INFORMATION SHOWN: Begin

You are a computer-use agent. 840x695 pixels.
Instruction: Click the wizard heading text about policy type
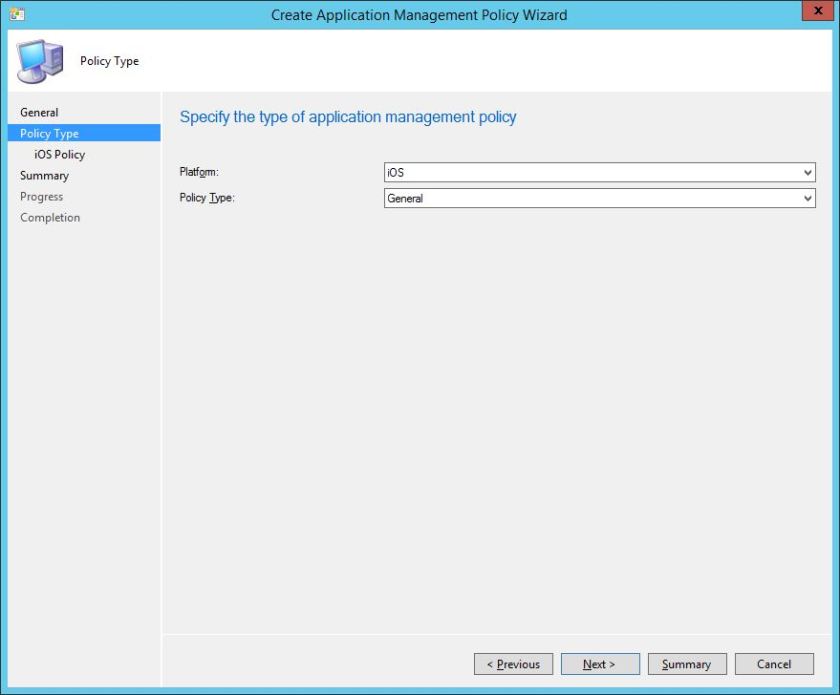[347, 117]
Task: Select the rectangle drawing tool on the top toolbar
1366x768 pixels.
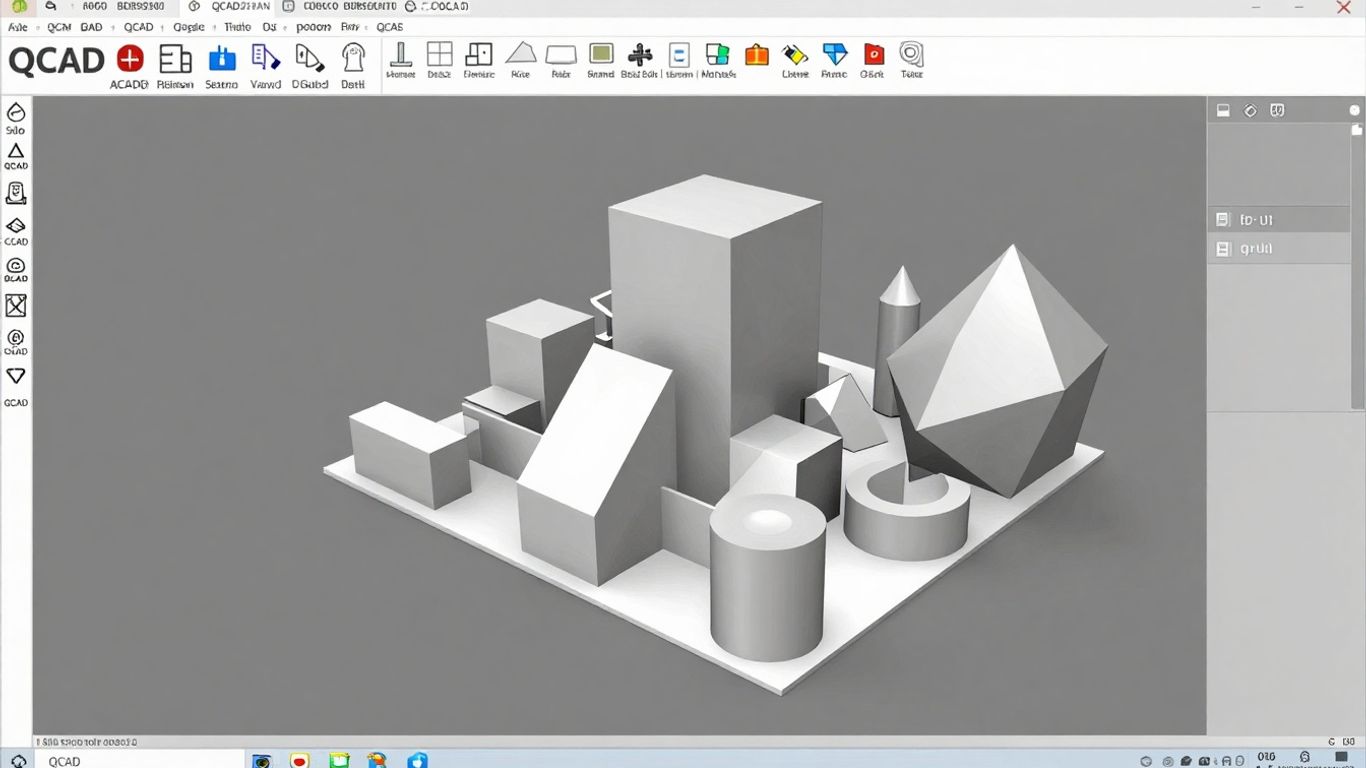Action: 561,58
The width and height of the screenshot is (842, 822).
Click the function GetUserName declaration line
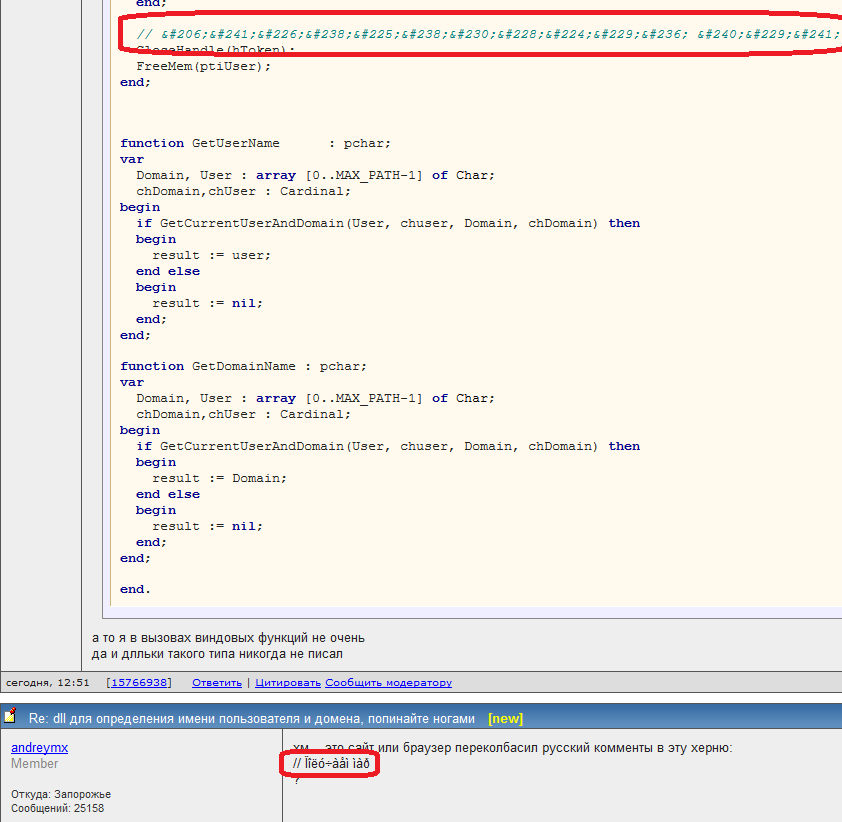(255, 143)
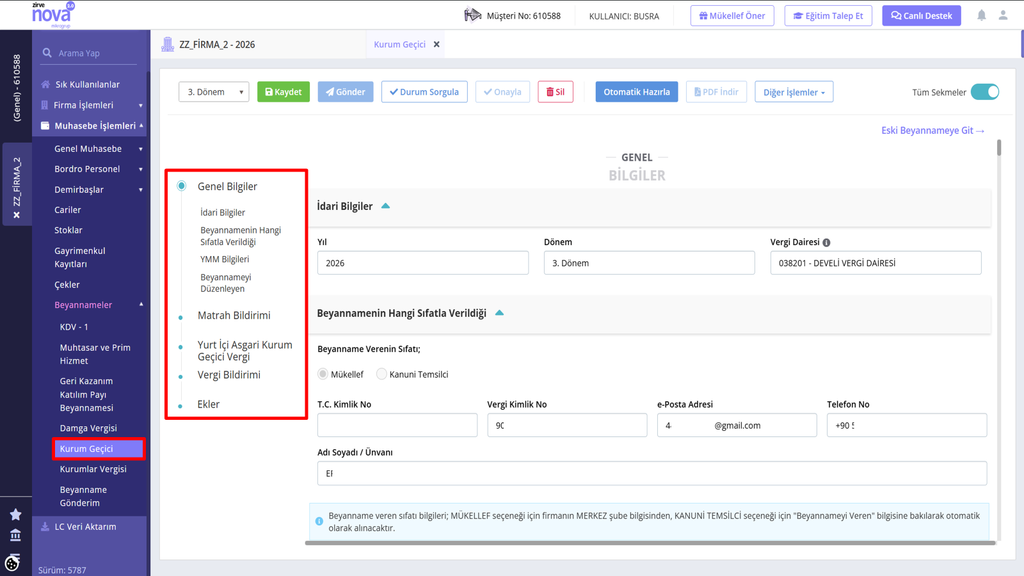The image size is (1024, 576).
Task: Open Kurumlar Vergisi in the sidebar menu
Action: tap(93, 469)
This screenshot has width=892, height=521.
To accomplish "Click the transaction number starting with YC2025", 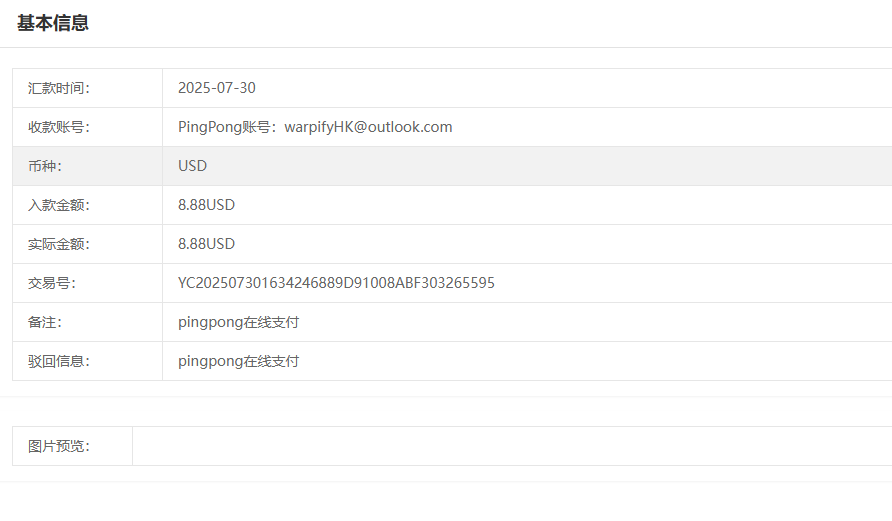I will pos(336,283).
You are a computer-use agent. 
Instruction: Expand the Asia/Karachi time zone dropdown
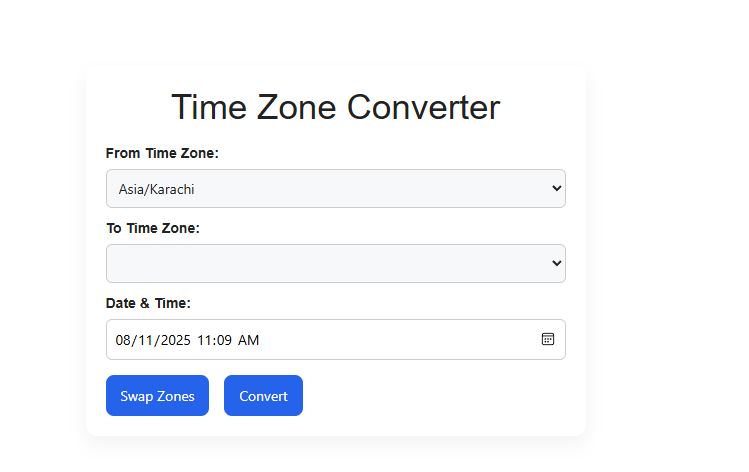point(336,189)
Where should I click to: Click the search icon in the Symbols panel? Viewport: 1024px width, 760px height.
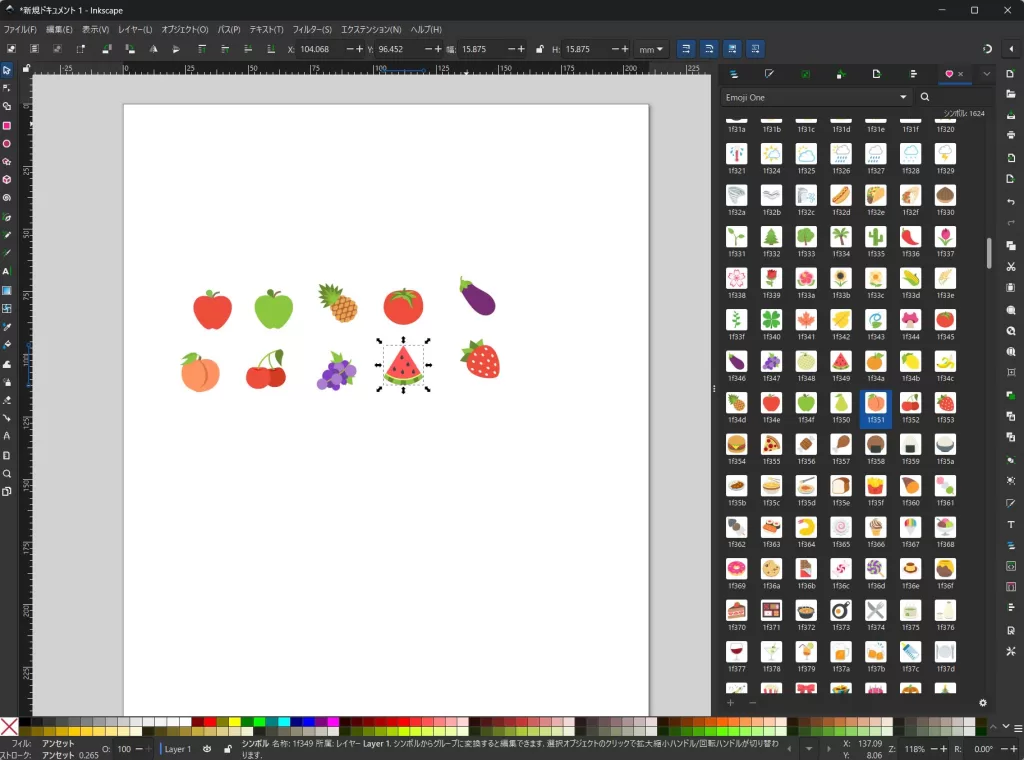pos(924,96)
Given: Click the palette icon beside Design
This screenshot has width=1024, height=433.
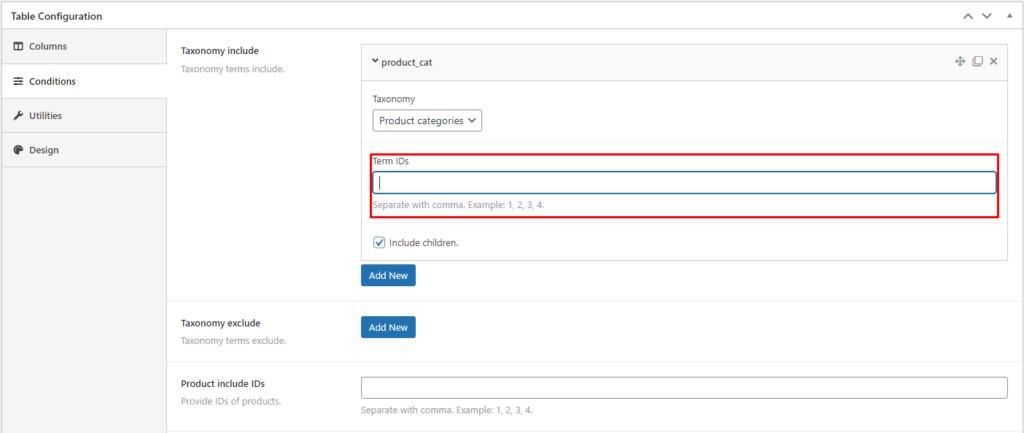Looking at the screenshot, I should tap(18, 150).
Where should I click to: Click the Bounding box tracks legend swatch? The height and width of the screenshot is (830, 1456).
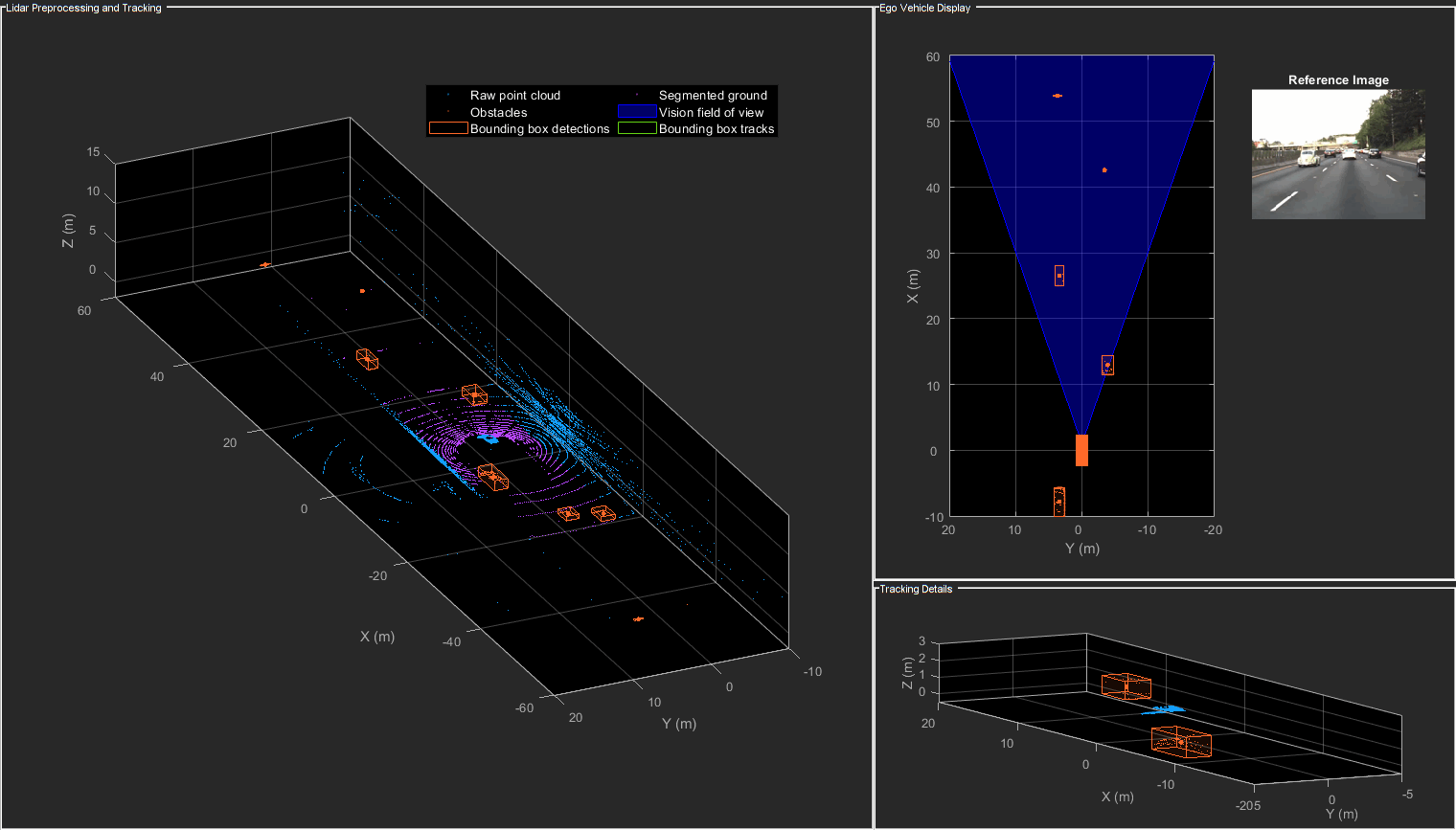pyautogui.click(x=637, y=128)
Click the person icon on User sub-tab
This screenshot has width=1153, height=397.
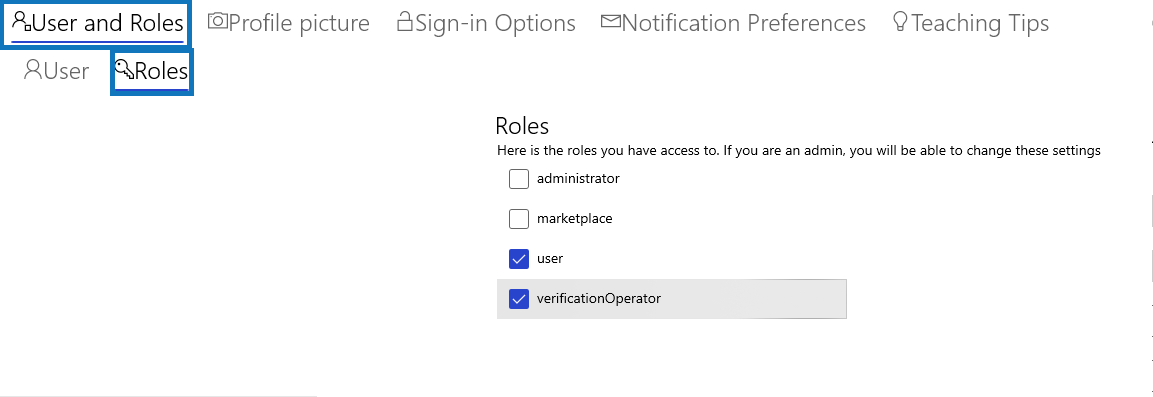click(33, 70)
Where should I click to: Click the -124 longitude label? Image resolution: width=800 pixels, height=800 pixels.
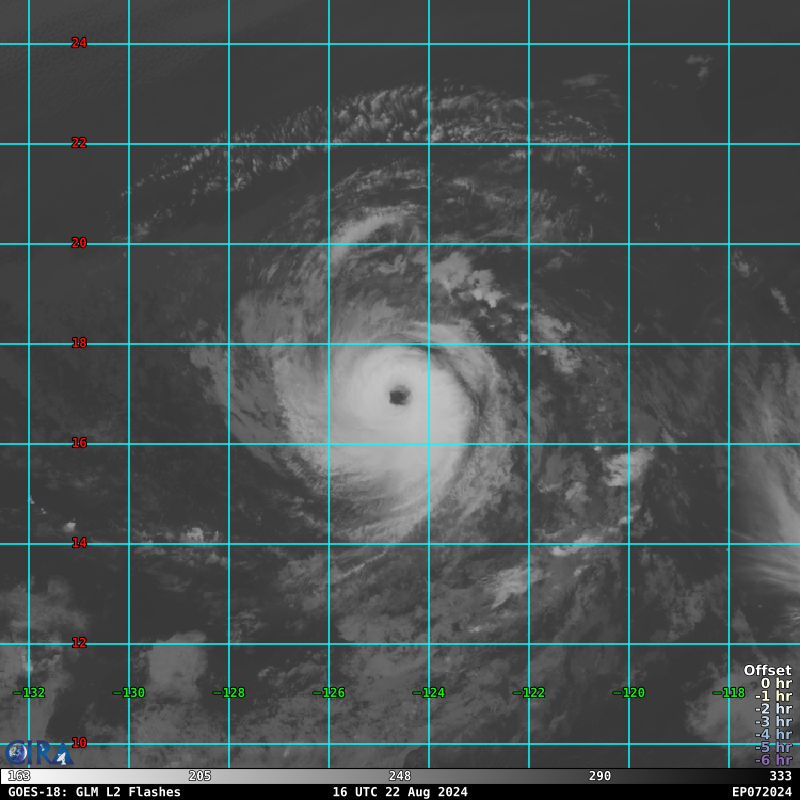coord(429,693)
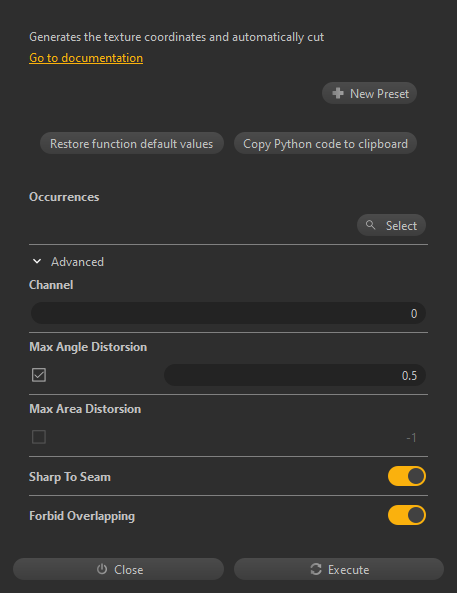Click the Channel value field
This screenshot has width=457, height=593.
tap(228, 313)
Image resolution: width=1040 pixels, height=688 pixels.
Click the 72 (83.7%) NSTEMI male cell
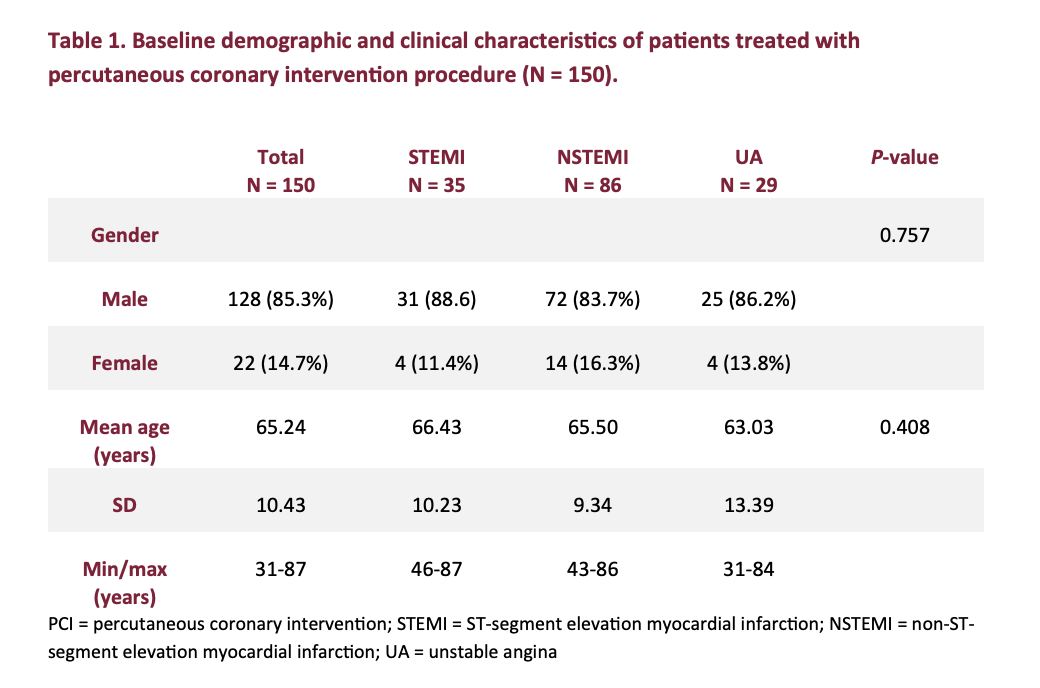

INFORMATION SHOWN: End

Copy only the part of the records that runs from the first line to the line with "The width and", ends included, leaving pictures out.

You are a computer-use agent. 840x695 pixels.
Instruction: Click the wizard heading text about policy type
[347, 117]
Task: Select the rectangle drawing tool on the top toolbar
1366x768 pixels.
Action: 561,58
The width and height of the screenshot is (842, 822).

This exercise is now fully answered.